My testing was on OL6.3, so I hadn't run into these things. So I tried
this in a Ubuntu VM and I see the problems you are getting at, as well
as a few more :(

Hmm, yes the veth thing is not good. So I noticed that Ubuntu has
a /etc/lxc/lxc.conf file which dpkg -L does say comes from lxc, but I
don't see where that comes from in the lxc source? For an rpm based
system like OL it seems like I should add an equivalent .conf file and
have the .spec pull it in? Also the part of lxc-create that Ubuntu has
to copy /etc/lxc/lxc.conf as the skel to start with isn't in the git
sources, so just adding the file in /etc wouldn't suffice. The
alternative is like you said to detect if a network isn't given, but
that could get messy (what if the config from /etc has other stuff that
conflicts?). Seems like we should all do it the same way, and the idea
is that /etc is the place to specify *host* system wide, but distro
specific things and the template adds onto that.

Another problem with this template when Ubuntu is the host is that
Ubuntu's native rpm builds the rpm database into
$container_rootfs/root/.rpmdb so when you boot into the container rpm
-qa shows nothing because there is no database in /var/lib/rpm.

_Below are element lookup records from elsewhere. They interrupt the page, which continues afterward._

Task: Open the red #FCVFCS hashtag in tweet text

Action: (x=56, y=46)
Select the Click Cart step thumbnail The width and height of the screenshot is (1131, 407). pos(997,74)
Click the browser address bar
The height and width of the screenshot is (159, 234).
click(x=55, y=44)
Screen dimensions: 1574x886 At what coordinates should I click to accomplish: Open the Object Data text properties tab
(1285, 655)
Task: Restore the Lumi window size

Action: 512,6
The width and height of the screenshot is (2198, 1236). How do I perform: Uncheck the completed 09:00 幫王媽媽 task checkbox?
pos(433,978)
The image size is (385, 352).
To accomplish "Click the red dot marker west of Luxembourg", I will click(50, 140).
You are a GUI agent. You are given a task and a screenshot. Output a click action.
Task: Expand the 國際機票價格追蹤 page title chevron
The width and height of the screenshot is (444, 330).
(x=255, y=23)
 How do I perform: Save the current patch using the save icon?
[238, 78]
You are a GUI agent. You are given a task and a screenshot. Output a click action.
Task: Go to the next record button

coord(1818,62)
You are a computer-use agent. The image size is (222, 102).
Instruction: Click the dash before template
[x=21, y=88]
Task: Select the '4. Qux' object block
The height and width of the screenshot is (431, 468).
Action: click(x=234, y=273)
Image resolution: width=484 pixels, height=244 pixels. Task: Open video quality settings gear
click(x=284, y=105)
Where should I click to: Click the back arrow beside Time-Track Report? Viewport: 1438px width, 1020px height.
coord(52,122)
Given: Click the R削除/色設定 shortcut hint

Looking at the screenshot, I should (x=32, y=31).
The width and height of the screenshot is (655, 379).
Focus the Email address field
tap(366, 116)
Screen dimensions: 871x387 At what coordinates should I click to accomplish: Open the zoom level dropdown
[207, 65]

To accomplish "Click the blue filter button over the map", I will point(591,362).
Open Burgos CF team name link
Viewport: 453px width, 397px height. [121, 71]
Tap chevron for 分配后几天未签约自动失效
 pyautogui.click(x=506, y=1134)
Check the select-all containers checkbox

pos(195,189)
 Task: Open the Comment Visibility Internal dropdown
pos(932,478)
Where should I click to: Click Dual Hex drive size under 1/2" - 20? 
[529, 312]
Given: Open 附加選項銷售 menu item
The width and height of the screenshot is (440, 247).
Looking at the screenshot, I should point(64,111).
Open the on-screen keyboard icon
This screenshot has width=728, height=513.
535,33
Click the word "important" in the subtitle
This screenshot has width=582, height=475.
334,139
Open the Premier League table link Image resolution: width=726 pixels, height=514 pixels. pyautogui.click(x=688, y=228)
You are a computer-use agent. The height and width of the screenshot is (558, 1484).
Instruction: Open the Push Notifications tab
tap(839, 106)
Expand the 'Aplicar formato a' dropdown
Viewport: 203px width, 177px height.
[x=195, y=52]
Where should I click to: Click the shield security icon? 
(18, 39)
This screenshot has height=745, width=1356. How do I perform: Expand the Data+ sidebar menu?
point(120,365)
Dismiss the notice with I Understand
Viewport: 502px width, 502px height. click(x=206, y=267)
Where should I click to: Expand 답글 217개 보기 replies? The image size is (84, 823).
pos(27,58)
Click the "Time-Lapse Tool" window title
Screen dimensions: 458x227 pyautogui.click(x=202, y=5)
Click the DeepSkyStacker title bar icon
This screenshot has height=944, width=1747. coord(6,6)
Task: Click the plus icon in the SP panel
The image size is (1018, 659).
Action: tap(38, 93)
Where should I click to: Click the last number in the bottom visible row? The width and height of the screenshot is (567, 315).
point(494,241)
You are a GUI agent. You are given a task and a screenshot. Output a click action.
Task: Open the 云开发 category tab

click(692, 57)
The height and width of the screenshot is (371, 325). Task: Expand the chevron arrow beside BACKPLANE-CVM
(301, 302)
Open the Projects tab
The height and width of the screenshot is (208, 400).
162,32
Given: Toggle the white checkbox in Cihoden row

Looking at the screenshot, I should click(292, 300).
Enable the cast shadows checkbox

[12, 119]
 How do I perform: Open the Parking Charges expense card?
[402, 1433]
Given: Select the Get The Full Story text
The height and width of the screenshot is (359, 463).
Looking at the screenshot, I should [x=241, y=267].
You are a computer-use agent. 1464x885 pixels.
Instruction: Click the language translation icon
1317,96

Should I
just try to detect if the host is Ubuntu and move the db files
from .rpmdb to /var/lib/rpm? Are other (non-rpm-native) platforms going
to have this problem as well, and do I need to handle them too?

Also the db4 tool names aren't the same as on RHEL/OL if a database
downgrade will be required (and I need to detect that case better,
right now its going by the hosts /etc/oracle-release which obviously
won't work if your host isn't Oracle, I'll probably switch to use the
file command to test the hash version of the db). I guess I can check
for a bunch of "alternate" tool names, any better ideas?